Des weiteren gibt es in der Kirche einen Tabernakel aus der Zeit von 1550-1570. An der Südwand im Kirchenschiff befinden sich noch die Einweihungskreuze (Konsekrationskreuze) an der Innenseite. Die Innenseiten des Chores tragen eingeritzte Figuren und Runen, die vermutlich aus dem Mittelalter stammen.

Die Dachkonstruktion wird durch Holzsäulen getragen, die untereinander durch Andreaskreuze abgestützt werden. An den Säulenenden befinden sich geschnitzte Masken von Menschen und Fabelwesen.

Als Fenster dienten früher runde Gucklöcher in den Wandbrettern der erhöhten Mittelräume; nachträglich eingebaute größere Fenster wurden bei der Restaurierung wieder entfernt.

Glockenturm

Südlich des Kirchhofes steht ein Glockenturm. Mit Ausnahme einer kleinen Glocke, die im Dachreiter hing, sind dort die Glocken der Kirche aufgehängt.
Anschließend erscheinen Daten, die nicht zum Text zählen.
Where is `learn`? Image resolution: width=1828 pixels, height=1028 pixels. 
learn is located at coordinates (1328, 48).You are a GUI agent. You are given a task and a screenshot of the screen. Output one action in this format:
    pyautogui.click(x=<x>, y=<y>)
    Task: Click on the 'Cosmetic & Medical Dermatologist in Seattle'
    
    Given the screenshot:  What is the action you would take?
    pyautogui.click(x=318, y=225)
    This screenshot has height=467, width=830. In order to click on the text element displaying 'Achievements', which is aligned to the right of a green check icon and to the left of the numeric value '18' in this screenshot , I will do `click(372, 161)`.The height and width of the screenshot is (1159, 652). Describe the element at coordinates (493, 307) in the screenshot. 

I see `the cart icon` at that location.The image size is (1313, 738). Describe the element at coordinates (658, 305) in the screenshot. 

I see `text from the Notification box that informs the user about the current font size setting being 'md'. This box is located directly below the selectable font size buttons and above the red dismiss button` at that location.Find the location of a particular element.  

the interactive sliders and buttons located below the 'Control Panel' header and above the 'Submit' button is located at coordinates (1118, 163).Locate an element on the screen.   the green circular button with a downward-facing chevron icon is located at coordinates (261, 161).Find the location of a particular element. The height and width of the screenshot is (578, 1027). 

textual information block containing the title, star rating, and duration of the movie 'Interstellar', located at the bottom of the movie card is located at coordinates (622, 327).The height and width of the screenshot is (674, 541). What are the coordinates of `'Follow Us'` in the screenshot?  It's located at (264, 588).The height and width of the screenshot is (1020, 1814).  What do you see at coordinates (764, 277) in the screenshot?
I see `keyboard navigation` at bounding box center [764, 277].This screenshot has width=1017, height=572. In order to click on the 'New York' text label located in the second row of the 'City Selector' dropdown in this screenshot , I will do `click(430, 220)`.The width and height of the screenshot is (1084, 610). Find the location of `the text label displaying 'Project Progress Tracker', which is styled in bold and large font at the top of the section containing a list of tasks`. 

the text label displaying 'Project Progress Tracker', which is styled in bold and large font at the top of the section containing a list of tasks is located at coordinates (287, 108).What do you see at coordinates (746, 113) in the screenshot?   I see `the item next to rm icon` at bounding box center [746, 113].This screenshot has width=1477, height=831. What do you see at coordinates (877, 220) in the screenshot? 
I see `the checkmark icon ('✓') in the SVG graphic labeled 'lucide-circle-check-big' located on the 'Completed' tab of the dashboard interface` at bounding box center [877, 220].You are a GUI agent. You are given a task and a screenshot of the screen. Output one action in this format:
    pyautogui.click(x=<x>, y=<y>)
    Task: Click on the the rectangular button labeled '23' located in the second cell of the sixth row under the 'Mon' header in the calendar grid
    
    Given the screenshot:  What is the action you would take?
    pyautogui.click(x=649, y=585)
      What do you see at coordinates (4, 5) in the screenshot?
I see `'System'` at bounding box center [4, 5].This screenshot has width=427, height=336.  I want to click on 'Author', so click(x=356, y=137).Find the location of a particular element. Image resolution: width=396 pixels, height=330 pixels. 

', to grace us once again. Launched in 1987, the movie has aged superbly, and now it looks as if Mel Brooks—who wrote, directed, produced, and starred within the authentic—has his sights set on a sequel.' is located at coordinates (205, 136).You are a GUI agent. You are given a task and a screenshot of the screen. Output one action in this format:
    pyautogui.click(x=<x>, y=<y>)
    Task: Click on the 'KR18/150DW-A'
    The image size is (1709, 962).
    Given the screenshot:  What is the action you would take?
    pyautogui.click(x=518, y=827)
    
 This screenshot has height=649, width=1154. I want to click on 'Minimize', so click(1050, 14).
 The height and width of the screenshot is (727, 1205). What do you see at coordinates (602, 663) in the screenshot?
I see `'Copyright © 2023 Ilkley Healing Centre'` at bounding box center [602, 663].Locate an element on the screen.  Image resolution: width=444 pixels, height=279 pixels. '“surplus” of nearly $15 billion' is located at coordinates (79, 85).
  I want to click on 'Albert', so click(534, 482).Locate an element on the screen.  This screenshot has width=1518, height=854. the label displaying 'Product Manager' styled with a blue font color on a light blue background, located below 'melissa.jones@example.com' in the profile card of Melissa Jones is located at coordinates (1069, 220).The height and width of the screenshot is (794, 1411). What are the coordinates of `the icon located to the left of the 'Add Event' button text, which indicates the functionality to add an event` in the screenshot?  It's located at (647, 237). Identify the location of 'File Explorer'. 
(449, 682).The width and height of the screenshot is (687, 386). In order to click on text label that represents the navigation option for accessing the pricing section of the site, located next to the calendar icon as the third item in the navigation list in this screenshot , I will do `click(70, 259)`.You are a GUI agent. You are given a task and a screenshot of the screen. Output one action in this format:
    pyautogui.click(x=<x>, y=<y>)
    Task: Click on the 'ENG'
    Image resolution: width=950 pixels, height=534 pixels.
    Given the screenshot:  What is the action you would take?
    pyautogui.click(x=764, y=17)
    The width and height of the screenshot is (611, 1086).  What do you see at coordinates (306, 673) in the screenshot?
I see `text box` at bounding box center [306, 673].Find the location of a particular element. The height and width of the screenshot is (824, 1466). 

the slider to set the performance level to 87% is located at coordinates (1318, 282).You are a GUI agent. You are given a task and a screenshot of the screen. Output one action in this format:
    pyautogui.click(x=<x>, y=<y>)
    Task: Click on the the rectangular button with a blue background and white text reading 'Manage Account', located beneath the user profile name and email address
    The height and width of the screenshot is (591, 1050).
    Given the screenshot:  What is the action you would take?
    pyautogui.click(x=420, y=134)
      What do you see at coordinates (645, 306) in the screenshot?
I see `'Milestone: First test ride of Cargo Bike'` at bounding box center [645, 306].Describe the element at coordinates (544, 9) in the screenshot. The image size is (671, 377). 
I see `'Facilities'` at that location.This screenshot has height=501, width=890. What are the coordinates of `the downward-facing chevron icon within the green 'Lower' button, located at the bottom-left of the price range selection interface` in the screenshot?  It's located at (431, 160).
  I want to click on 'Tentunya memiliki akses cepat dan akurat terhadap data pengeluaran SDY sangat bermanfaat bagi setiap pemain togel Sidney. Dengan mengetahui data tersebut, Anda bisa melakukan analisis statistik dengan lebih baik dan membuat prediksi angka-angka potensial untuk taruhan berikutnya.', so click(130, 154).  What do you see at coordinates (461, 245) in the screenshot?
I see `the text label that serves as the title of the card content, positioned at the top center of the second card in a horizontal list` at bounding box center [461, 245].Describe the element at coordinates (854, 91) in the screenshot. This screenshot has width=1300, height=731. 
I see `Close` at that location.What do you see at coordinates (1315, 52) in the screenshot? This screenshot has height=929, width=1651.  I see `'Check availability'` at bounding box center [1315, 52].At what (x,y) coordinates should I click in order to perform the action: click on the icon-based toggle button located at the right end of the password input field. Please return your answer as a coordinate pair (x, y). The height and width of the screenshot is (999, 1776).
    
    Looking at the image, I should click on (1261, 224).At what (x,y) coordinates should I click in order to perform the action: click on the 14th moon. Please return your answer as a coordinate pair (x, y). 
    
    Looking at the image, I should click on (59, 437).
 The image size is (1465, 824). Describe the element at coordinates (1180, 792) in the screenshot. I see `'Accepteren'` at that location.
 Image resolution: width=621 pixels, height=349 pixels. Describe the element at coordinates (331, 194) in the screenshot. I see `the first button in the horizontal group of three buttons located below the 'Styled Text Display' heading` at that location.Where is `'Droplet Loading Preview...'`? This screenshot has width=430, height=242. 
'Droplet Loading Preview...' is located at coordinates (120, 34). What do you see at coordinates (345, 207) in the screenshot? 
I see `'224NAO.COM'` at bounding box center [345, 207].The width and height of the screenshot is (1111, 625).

Die Turmkonstruktion ist mittelalterlich. Man nimmt an, dass er zur gleichen Zeit wie die Kirche entstanden ist.[5] Zum Schutz des Turmes sind Teile davon heute verbrettert.

Kirche heute

Alte und neue Kirche samt Glockenturm

Die Stabkirche war in regulärem Gebrauch, bis 1868 100m weiter westlich eine neue Kirche gebaut wurde, die dann die Funktion der Gemeindekirche übernahm. Der Friedhof wurde danach aber weiterhin genutzt. 1877 wurde die Kirche von der Fortidsminneforeningen, einem Verein zur Erhaltung der Kirche, gekauft und wurde schnell ein Touristenziel. Bereits 1898 ist ein Führer mit norwegischem und englischem Text erschienen. Bis heute ist die Kirche ein Museum, in der keine Gottesdienste mehr stattfinden.

Durch den Tourismus gibt es allerdings in den letzten Jahren Abnutzungserscheinungen. 1973 wurde zum Schutz des Originalbodens ein Holzfußboden in die Kirche gelegt. Der Svalgang wurde für Besucher geschlossen. Auch die Runeninschriften wurden durch Kunststoffabdeckungen geschützt. Trotz dieser Maßnahmen ist die Abnutzung durch die große Menge der Besucher in jedem Jahr sehr groß.

Die Stabkirche von Borgund ist von Anfang Mai bis Ende September zur Besichtigung geöffnet. Am 2. Mai 2005 wurde ein Ausstellungscenter in der Nähe der Stabkirche eröffnet. Dort ist eine Ausstellung zur Geschichte der Stabkirchen, sowie zur Religion im Mittelalter zu finden.[1]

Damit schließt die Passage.